Designs That Work

Mixed-Humid Climate

Introduction - Building Science for the Mixed-Humid Climate House

An understanding of the regional climate is the starting point for the design of affordable, high-performance homes. Applied building science is the next step to create houses that are safe, healthy, durable, comfortable, and economical to operate. For the Mixed-Humid Climate Case Study House, this means understanding and managing the way that four things move on or through homes:

• Water,
• Vapor,
• Air, and
• Heat

Section Two of this package, The Basic Mixed-Humid Climate House, focuses on these four phenomena. The greatest risks for moisture-related problems are discussed and where possible, the reasoning behind the selection of enclosure assemblies is given. The house design is based on extensive experience with what works and what does not work, from forensic investigations of building failures, and from the results of test houses and thousands of houses constructed by builder partners of the Building America program.

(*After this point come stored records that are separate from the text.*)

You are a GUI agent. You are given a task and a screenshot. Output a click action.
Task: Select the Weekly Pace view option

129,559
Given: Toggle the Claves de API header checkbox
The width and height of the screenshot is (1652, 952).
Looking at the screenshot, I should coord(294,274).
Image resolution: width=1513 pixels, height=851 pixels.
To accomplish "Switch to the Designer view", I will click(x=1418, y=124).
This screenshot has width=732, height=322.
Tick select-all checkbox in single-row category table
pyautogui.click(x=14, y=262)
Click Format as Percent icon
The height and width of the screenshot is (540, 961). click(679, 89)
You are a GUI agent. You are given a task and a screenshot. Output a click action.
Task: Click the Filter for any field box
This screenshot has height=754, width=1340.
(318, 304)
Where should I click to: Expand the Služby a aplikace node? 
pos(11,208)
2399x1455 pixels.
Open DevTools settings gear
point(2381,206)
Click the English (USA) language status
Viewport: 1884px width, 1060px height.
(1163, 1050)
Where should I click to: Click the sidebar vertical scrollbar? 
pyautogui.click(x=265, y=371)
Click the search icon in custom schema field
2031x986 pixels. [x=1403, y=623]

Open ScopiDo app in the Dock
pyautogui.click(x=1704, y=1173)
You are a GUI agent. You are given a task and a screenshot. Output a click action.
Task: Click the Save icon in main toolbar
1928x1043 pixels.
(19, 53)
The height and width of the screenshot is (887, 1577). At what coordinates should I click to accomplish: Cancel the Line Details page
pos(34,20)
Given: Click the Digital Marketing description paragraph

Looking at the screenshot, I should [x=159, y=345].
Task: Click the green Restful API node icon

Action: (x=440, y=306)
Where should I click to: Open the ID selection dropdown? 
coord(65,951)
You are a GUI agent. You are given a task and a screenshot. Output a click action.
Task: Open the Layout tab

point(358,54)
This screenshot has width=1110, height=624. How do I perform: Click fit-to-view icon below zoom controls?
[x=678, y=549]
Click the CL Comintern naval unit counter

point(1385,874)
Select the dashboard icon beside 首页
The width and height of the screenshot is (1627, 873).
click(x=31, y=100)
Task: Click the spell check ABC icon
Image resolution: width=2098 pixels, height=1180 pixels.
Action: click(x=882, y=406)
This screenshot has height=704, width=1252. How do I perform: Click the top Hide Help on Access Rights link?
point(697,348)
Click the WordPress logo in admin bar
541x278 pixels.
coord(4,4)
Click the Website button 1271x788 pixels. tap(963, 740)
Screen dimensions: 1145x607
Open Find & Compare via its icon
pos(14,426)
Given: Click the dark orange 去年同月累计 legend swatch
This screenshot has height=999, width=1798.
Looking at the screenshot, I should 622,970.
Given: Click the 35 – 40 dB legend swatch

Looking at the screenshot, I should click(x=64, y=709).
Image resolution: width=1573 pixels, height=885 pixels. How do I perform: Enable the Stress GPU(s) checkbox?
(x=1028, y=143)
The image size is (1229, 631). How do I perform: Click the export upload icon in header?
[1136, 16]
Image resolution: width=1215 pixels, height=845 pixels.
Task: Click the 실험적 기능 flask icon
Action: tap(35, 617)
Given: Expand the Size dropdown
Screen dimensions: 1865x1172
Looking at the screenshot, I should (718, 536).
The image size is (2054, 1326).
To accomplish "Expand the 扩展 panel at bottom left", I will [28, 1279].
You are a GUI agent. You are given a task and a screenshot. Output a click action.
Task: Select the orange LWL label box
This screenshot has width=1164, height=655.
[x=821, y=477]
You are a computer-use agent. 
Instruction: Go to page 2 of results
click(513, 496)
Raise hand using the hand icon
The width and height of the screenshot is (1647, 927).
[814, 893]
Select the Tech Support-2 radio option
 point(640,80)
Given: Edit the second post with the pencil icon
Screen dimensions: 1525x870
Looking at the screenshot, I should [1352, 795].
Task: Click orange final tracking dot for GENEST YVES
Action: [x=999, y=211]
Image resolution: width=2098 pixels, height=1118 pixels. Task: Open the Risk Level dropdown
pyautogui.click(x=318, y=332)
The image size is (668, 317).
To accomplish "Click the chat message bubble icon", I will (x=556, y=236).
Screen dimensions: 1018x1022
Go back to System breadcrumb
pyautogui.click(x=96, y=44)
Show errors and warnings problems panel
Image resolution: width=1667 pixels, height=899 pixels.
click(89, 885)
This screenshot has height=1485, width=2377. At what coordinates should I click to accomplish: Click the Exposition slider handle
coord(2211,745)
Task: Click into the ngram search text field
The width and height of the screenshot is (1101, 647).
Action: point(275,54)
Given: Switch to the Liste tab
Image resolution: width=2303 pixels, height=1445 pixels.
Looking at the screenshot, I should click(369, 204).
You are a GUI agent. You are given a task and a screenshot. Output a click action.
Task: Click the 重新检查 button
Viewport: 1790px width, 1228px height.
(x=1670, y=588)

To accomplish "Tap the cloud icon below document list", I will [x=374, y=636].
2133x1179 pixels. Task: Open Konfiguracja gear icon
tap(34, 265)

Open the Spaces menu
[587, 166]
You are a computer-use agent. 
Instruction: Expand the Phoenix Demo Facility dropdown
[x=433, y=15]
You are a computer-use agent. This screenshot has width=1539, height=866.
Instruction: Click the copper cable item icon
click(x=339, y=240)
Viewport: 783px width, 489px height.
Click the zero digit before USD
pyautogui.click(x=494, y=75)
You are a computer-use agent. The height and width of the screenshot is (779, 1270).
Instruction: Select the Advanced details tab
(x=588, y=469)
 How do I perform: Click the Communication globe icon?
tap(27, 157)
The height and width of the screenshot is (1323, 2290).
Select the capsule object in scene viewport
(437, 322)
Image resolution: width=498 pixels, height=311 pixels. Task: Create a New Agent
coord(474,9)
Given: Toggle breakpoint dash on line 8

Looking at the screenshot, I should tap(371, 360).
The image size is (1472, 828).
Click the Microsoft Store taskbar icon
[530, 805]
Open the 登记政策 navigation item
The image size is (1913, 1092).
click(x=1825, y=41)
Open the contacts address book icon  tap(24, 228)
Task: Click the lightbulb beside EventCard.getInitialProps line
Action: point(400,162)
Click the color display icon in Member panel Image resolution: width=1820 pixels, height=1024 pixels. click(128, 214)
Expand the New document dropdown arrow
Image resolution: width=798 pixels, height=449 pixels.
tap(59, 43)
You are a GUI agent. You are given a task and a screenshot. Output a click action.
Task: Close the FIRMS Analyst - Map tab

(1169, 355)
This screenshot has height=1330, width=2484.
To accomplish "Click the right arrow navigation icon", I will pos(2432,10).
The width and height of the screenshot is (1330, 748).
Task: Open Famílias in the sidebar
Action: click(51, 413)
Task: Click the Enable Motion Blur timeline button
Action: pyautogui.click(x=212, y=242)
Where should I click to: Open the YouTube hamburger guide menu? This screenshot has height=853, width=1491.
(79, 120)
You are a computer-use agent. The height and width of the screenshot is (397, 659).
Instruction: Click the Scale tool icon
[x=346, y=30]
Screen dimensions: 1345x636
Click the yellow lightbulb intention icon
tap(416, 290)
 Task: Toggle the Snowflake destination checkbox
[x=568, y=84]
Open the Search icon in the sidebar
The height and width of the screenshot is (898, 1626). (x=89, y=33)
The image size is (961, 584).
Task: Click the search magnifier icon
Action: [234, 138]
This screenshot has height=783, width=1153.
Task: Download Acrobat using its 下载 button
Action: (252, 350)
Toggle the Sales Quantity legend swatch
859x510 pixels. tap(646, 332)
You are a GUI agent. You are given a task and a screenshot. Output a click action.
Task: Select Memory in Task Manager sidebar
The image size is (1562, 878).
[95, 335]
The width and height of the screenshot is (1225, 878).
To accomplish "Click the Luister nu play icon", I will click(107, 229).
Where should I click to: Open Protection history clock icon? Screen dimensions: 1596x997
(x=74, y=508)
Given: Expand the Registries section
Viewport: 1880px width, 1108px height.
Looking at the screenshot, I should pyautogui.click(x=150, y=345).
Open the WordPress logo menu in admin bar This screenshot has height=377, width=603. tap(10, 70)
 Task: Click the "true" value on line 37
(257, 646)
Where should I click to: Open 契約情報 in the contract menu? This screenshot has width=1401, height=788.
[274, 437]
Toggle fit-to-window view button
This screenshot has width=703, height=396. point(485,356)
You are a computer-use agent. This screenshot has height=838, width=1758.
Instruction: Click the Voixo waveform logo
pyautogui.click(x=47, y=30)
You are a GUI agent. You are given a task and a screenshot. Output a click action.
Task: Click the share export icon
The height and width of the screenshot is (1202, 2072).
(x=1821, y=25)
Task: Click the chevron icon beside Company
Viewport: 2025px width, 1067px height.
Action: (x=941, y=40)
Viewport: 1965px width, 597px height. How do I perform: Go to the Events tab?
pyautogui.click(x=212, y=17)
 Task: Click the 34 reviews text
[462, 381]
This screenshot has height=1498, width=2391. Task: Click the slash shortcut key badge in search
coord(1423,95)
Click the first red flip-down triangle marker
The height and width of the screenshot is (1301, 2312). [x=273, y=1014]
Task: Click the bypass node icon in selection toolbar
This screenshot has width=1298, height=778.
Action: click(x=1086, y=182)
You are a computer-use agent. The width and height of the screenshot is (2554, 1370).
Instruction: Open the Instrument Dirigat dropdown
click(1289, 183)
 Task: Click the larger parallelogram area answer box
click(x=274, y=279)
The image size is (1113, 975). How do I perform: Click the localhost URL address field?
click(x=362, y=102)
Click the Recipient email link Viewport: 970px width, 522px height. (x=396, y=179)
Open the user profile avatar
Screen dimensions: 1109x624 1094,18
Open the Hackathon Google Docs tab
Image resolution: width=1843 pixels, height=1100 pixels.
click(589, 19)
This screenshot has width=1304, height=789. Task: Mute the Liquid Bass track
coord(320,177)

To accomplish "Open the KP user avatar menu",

To bolster your own professional judgment and building common sense, the following ten building science principles are offered. It should not be a surprise that all of these principles are at least indirectly related to moisture. Even in hot-dry climates, moisture events related to occupant activities, leaks, and singular climate events can bedevil the performance and durability of today's homes.

1. Our efforts to save energy and reduce the flow of heat through building assemblies have reduced drying potentials and, therefore, increased the importance of controlling moisture flow through building assemblies.
    
2. Ideally, building assemblies should be designed to dry to both the interior and exterior. In heating climates, the primary drying potential is to the exterior (but not necessarily exclusively so); in cooling climates, the primary drying potential is to the interior (but not necessarily exclusively so); and in climates with both heating and cooling, some drying potential in both directions is typically a good idea (but not necessarily exclusively so).
    
3. Building materials last longer when their faces are exposed to similar or equal temperature and humidity. This is why the ventilation of claddings, particularly those that store moisture (reservoir claddings), can be important.
    
4. Drainage planes, air barriers, and thermal barriers must be continuous to be truly effective. Being able to trace each of these on a full elevation drawing without lifting your finger (or pencil or pointer) from the elevation is a good test of continuity.
    
5. In moisture control, the priority is liquid water first, particularly when it comes in the forms of rain and groundwater. In these forms it is referred to as "bulk" water. Following are air-transported vapor and then diffusive vapor, all other things being equal. It's always a question of quantities and rates, of wetting and drying, and the tolerance of materials (individually and in combination) for each and all of the above.
    
6. Three things destroy materials in general and wood in particular: water, heat, and ultraviolet radiation. Of these three, water is the most important by an order of magnitude.
    
7. When the rate of wetting exceeds the rate of drying, accumulation occurs.
    
8. When the quantity of accumulated moisture exceeds the storage capacity of the material or assembly, problems occur.
    
9. The storage capacity of a material or assembly depends on time, temperature, and the material itself.
    
10. The drying potential of an assembly decreases with the level of insulation and increases with the rate of air flow (except in the case of air flow in severe cold climates during cold periods where interior moisture levels are high).